以前「関東大震災」という本の読後感を書きました。
http://nikkotikusan-nikkotikusan.blogspot.jp/2015/03/blog-post_26.html

言語に絶するすさまじい被災状況やその後に起こったデマによる治安の悪化についてはある程度知ってましたが、強く印象に残ったのは、人々の身勝手な振る舞いにより救援活動が大きく遅れることになった事実でした。興味本位で被災地に入り列車の運行に支障をきたしたり、食糧不足に拍車を掛けたり、更には被害者の身体から金目のものを引き剥がす。そもそもあれだけの大火災になった原因は、警官などの制止を聞かず各々が持ち歩いた荷物に引火したことでした。
そこでふと思ったんであります。
東日本大震災の後世界を驚嘆せしめ称賛を浴びた、あの粛々として統率のとれたかのような日本人の態度となぜそんなに違ったのかと?もちろん例外もあり一部には似たようなこともあったようですが、全体的に見れば人災といえるような騒ぎにはなりませんでしたよね。
だってさあ、昔の人って今よりもっと礼節とかわきまえてた印象ありません?そんな話聞くし。
そこでこの本を読んでみました。「昔はよかったと言うけれど」


大正から昭和初期の日本人について書かれた当時の新聞記事投書、外国人の日記、布告公文書等様々な文章から、その生活態度全般を俯瞰的に書いています。驚きましたよ~!思ってたのと全然違うんだもの~!
汽車の駅や銭湯、パーティーの会場、あるいは往来であるいは公園での人も無げな振る舞いといおうか傍若無人といおうか、並ぶにあたって列を作ることもなく我先に押しかけ場所を占拠、ごみは捨てるわ放歌高吟するわところ構わず排泄するわ、物は盗むわ裸で歩くわ。公徳っつ~んですか?そんなもんどこにあるんだ?って感じ。
子殺し親殺し虐待。商売では目方誤魔化す粗悪品掴ませる契約の一方的破棄。子ども甘やかすから悪戯じゃ済まされないような悪さするし、教える教師も猥褻だの汚職だの。修身や教育勅語は教えても身につくことはまた別問題。拝金主義で利己的。長幼の礼も躾もあったもんじゃない。
もちろん様々な面がありますが、公共のモラルについてははっきり現代社会の方が良くなってるようです。

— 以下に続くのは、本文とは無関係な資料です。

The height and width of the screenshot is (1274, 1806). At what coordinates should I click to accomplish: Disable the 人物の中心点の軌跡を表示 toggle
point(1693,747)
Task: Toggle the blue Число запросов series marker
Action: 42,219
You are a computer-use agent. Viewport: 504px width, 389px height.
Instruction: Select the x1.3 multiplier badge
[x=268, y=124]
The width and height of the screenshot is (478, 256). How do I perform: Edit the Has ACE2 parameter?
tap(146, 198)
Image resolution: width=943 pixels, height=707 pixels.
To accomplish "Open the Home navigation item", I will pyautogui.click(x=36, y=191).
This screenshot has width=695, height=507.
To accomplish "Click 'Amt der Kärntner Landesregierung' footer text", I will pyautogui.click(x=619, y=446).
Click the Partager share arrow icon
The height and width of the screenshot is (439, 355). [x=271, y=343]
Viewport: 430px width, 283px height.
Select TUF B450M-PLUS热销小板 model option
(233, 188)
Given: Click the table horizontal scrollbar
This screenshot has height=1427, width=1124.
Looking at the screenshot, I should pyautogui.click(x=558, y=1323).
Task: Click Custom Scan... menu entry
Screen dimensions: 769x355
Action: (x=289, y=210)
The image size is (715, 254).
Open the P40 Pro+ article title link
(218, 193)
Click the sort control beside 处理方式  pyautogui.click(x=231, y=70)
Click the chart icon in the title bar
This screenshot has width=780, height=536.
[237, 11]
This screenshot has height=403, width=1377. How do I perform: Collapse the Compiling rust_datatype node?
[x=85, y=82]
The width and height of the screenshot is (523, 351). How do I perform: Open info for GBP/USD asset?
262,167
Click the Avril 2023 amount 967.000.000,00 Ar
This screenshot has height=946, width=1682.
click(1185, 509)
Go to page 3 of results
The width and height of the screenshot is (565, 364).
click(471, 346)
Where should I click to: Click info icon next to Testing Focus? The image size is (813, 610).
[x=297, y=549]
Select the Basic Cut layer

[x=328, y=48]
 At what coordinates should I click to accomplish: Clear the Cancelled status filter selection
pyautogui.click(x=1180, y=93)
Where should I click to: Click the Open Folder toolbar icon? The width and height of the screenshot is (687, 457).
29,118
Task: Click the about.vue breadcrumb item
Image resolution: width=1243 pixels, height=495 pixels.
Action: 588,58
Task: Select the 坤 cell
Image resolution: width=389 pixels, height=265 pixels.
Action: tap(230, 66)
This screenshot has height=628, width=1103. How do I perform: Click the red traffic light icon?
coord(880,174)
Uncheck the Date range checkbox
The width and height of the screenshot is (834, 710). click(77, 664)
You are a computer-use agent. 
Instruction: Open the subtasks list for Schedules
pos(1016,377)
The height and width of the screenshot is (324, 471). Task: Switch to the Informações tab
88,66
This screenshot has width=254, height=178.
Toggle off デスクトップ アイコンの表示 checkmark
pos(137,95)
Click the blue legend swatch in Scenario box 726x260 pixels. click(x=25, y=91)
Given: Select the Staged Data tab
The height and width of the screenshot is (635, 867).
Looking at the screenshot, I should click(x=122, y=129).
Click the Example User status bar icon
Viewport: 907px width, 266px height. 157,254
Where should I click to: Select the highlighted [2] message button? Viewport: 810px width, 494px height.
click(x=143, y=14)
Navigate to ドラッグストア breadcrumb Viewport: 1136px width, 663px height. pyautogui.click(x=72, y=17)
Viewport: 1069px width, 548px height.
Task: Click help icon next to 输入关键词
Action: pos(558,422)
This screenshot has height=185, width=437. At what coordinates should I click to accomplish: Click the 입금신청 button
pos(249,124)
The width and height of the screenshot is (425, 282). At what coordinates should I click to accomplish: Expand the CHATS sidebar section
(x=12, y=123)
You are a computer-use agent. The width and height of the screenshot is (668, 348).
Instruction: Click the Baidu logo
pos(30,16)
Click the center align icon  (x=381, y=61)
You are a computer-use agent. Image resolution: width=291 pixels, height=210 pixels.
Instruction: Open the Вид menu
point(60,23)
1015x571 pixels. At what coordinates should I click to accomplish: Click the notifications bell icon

ではそれ以前の節目というのはどこにあったのでしょう?どうやら明治維新にまで遡るようです。
つまりはこういう事かと。古い体制から一気に新しい世の中になった時、人間の心や価値観はそれについて行けないんじゃないでしょうか。明治より以前、人々の暮らしの範囲は家庭からせいぜい村までであり公の場も極めて狭かった訳ですな。だから問題の時代においても、近しい人々との関係の中では善良で親切で清潔であったと美しい日本人の姿が一方で書かれています。実のところ根本は概してそこにあり、公共と言う概念そのものが無かったってことなのね。
一つの時代が続くと安定という事について何やら因習であるかのように感じ、新しい時代はあたかもその軛から解放してくれる使者として迎えられ、野放図に自己が増殖していくという事は特にこの国ではままあります。このような風潮を嘆き是正していかねばと一部の人たちから始まったその精神の涵養に連れ、少しずつ変わっていったものの、関東大震災当時においては未だその途上にあったのでしょう。あたくし腑に落ちたんであります。

あのピラミッドの落書きにも「今の若い奴らは」と書かれていたという程に、どんな時代にあっても古きを懐かしみ今を嘆くというのは人の常。現代社会においても過去には考えられなかったような問題が現出しております。グローバリズムが第二の維新だとすると、それについて行かれない人々の心は見方によっては荒廃の一途とも映るかもしれません。しかし一方で三つ子の魂百までも(子供の頃サリーちゃんの三つ子だと思ってました)と言われる如く、我々の根本は美しい日本人であると思います。思いたいです。やっぱ震災後の姿・・・あれに尽きるよね。
ま、アゲサゲありますが実はちょっとずつ良くなってることもある訳で、変えちゃならん事は変えない方がいいと思うけどね。ね!アベちゃん!